However, for Markov-based attacks since there is no concrete instantiation of “letter segments” during training, we substitute all the name segments (including full, sur- and first names) in training passwords (we use 2M Duowan passwords and 2M CSDN passwords together as training sets) with the victim’s corresponding name segments before training. For instance, “zhangwei0327” is replaced with “wanglei01”, “zhao@123” is replaced with “wang@123”, and “pingpku@123” is replaced with “leipku@123”, where “wang” and “lei” is \(U_v\)’s surname and first name in Chinese Pinyin, respectively. Our basic idea is that the popularity of name-based passwords in the training sets largely reflects the probability of the targeted user to use a name-based password, and the clever attacker \({\mathcal{A}_{tar}}\) will base on this probability to exploit \(U_v\) ’s name. Our Markov-based algorithm for targeted online guessing is shown as Algorithm 1. One can easily see that, based on our idea, besides Chinese Pinyin names, this algorithm can be readily extended to incorporate names in any other language (e.g., “James Smith” in English), and to incorporate other user-specific data (such as account name and birthdate) to model a more knowledgeable targeted attacker.

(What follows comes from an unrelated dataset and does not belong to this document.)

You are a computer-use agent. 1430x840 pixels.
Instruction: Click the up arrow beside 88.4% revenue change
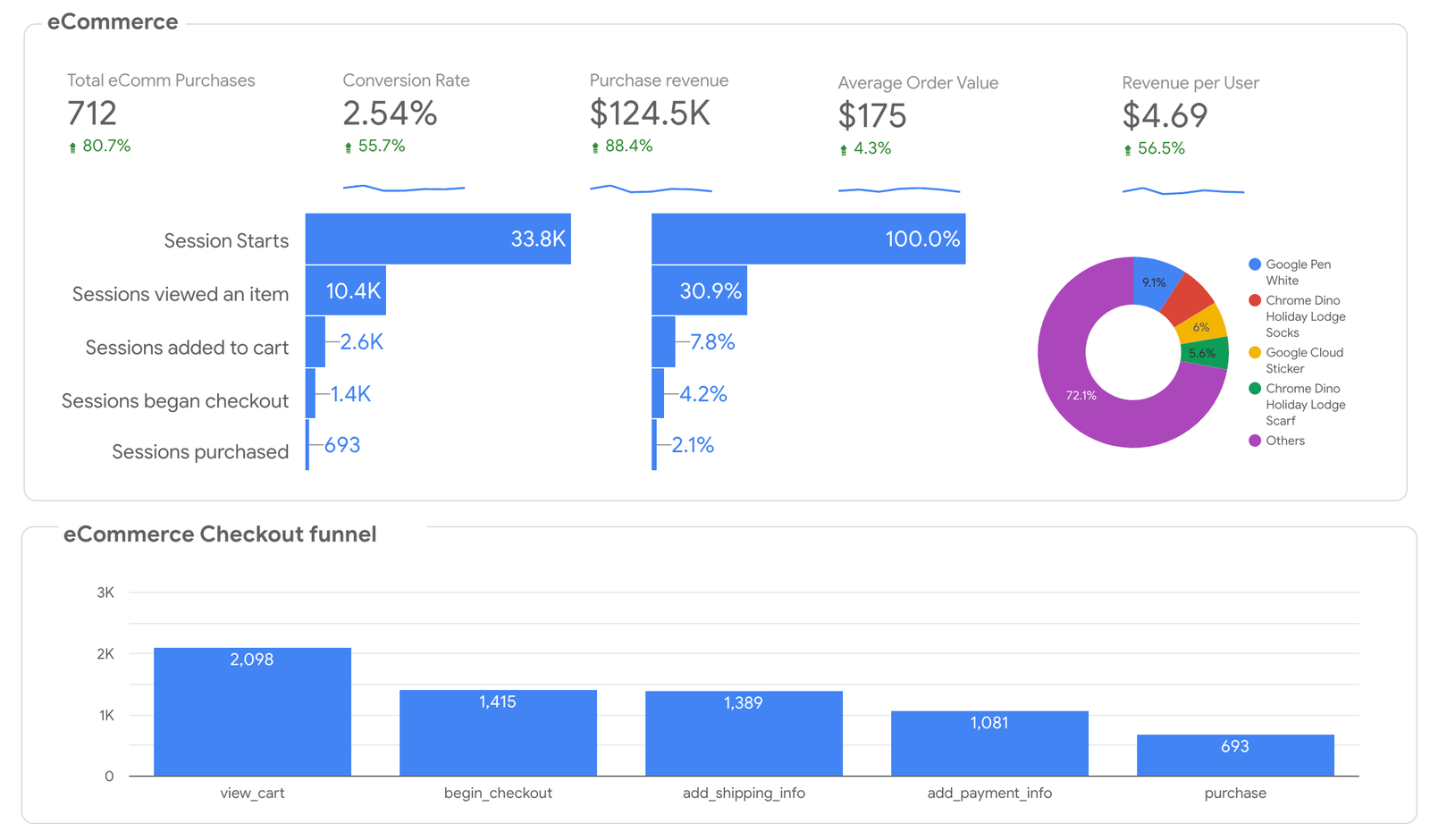coord(595,147)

To avoid ambiguity, we only consider name segments no shorter than 4. To determine whether a password picked from the training set includes a name or not, we first build a name-based Trie-tree by using the 20 million hotel reservation data leaked in Dec., 2013 [21]. This name dataset consists of 2.73 million unique Chinese full names and thus is adequate for our purpose. We also add 504 Chinese surnames which are officially recognized in China into the Trie-tree. These surnames are adequate for us to identify the first names of Chinese users in the Trie-tree to be used in Markov-based targeted guess generation.

2.5 Selecting Testing Passwords

As we have mentioned in Sect. 2.3, we measure how the 50 password policies we are interested in are resistant to two types of guessing attacker, i.e., a trawling attacker \(\mathcal {A}_{tra}\) and a targeted attacker \(\mathcal {A}_{tar}\) (with the victim’s name). The aim of \(\mathcal {A}_{tra}\) is to break as many accounts as possible with a few password trials [5], while \(\mathcal {A}_{tar}\) intends to break the single account of the given victim user \(\mathcal {U}_v\).

Table 2. Two types of passwords modeling two kinds of guessing attacks (‘Guess rank’ is the order in which the corresponding attacker will try that guess; ‘–’ = not exist)

Table 3. Popularity of Type A passwords in real-life password datasets

Table 4. Popularity of Type B passwords in real-life datasets

To be effective, \(\mathcal {A}_{tra}\) would try the most popular passwords in decreasing order of probability with regard to the targeting population, while \(\mathcal {A}_{tar}\) would try the most popular passwords in decreasing order of probability with regard to the specific user. As shown in Table 2, we use Type A passwords (we call hotspot passwords) to represent the attempts \(\mathcal {A}_{tra}\) will try and Type B passwords (we call Chinese-Pinyin-name-based passwords) to represent the attempts \(\mathcal {A}_{tar}\) will try, respectively. As revealed in [46], Chinese web users create a new type of passwords, named “Chinese-style passwords”, such as woaini, 5201314 and wanglei123 based on their language. Note that, “wanglei” is not a random string of length 7 but a highly popular Chinese name, among the top-20 list of Chinese full names [44]; “520” sounds as “woaini” in Chinese, equivalent to “i love you” in English; “1314” sounds as “for ever and ever” in Chinese. Thus, both “woaini1314” and “5201314” mean “I love you for ever and ever”. Such passwords are extremely popular among Chinese users (see Table 3) and thus are as dangerous as internationally bad passwords like iloveyou and password123.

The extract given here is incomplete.